Slotkin campaign reports threat of violence to police, citing increased tension in district

Melissa Nann Burke
The Detroit News

U.S. Rep. Elissa Slotkin said Sunday her campaign reported a threat of violence to police, with the congresswoman saying she decided to speak about it publicly because "the climate has gotten significantly worse in the last few weeks."

A caller left a voicemail at the Holly Democrat's campaign headquarters this week, using "threatening, sexually explicit and violent language, including a threat to 'shoot my way to victory,'" Slotkin said in a statement. 

Her staff notified Lansing and U.S. Capitol Police, who traced the call to a young person in Ingham County, but did not make an arrest after determining the individual was unlikely to pose an actual treat, Slotkin said.

Capitol Police did not immediately respond Sunday to a request for comment.

“This is not the first time violent threats have been directed at me or members of my team," Slotkin said.

"I also want to make clear that law enforcement will be involved in each and every threat we receive. We cannot let it be normal that political differences are metered out with threats of violence."

U.S. Rep. Elissa Slotkin (MI-08) during a walking tour of small businesses in Rochester Hills, Michigan on September 4, 2020.

Slotkin, a former defense official in the Obama administration, flipped a Republican-held district in 2018 when she defeated U.S. Rep. Mike Bishop, R-Rochester. 

She is running for her second term, facing Republican Paul Junge in the Nov. 3 election. Michigan's 8th District includes Ingham and Livingston counties and parts of Oakland County. 

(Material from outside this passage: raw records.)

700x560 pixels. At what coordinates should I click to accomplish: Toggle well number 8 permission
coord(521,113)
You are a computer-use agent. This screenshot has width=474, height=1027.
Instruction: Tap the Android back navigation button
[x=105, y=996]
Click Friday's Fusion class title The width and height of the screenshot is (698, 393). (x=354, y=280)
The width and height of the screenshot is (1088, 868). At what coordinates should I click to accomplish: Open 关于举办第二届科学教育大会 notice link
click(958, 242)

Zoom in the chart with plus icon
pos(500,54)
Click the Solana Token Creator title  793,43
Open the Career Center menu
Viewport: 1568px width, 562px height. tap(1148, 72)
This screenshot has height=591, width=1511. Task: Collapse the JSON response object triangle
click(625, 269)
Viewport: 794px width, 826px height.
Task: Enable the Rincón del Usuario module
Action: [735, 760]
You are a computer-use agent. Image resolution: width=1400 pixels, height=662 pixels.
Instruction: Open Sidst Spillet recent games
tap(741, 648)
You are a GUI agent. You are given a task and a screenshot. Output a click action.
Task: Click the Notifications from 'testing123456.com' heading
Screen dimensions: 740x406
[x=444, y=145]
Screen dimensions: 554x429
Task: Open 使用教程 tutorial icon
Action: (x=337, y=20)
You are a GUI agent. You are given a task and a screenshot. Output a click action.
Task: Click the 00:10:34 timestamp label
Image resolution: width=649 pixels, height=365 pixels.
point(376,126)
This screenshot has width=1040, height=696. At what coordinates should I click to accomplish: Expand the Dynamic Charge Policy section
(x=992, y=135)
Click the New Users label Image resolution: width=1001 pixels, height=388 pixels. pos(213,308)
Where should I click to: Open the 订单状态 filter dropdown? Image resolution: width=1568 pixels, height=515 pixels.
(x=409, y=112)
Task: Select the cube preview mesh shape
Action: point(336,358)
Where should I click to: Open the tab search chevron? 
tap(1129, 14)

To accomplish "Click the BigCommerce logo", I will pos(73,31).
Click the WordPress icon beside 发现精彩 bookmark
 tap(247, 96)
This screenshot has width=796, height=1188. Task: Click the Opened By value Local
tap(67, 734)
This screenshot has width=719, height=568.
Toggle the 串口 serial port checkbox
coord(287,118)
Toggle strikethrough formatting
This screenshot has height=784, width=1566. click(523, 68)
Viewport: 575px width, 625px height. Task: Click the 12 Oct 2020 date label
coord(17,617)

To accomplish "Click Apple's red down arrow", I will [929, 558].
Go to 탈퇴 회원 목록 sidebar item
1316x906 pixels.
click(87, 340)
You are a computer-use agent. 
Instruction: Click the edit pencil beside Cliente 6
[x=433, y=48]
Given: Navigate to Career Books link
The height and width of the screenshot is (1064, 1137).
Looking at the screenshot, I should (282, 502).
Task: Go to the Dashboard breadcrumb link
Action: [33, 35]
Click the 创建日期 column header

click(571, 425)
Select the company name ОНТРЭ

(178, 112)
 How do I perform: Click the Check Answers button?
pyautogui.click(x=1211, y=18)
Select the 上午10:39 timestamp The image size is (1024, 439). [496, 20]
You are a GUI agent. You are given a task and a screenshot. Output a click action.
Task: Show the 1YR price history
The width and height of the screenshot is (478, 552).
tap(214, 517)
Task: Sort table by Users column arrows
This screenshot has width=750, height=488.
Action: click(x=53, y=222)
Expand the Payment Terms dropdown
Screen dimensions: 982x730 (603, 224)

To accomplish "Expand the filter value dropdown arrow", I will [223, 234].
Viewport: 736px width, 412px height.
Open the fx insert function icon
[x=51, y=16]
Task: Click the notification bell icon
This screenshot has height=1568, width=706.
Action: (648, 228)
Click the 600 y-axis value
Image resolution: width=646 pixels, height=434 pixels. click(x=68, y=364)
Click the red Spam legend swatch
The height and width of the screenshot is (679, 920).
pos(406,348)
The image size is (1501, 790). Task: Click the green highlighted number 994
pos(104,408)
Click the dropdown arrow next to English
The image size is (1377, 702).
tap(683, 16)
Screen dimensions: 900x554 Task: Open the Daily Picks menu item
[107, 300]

The threat was not the first incident the campaign has reported to police this year, but it stood out because of the specific threat of violence, campaign spokesman Gordon Trowbridge said. 

"The congresswoman has spoken a lot recently about the increase in tension she has seen in the district — we have had supporters report angry confrontations and at least one supporter has reported an assault to police," Trowbridge said. 

Slotkin has also spoken out against the alleged kidnapping plot against Gov. Gretchen Whitmer, as well as an earlier threat to Secretary of State Jocelyn Benson, and an incident this week in New York involving Republican U.S. Rep. Tom Reed, Trowbridge noted.

Slotkin didn't mention President Donald Trump in her Sunday statement. Fellow Democrats Whitmer and Attorney General Dana Nessel have accused the president of doubling down on "dangerous" rhetoric following the foiled kidnapping plot. 

“We have to be better than this. Our kids and our country deserve better than this," Slotkin said.

"Leadership climate is set from the top, and every elected leader needs to set an example by calling out violent and intimidating threats and making clear it has no business in the 8th District, our state and our country.”

Trump at an Oct. 17 rally in Muskegon prompted chants of "lock her up" after he insisted Whitmer needed to relax more COVID-19 restrictions in Michigan. 

Trump didn't join the chant but responded by saying, "Lock 'em all up." He later told "60 Minutes" that he never said "lock up" Whitmer. "I would never say that. Why would I say that?"

Trump is expected to hold a rally on the edge of Slotkin's district Tuesday at the Capital Region International Airport in Lansing — his second visit to Michigan this month. 

Trump lost Ingham County, the most populous county near the airport, by 27 percentage points to Democrat Hillary Clinton in 2016. However, most of the surrounding counties voted for Trump.

Staff writer Craig Mauger contributed.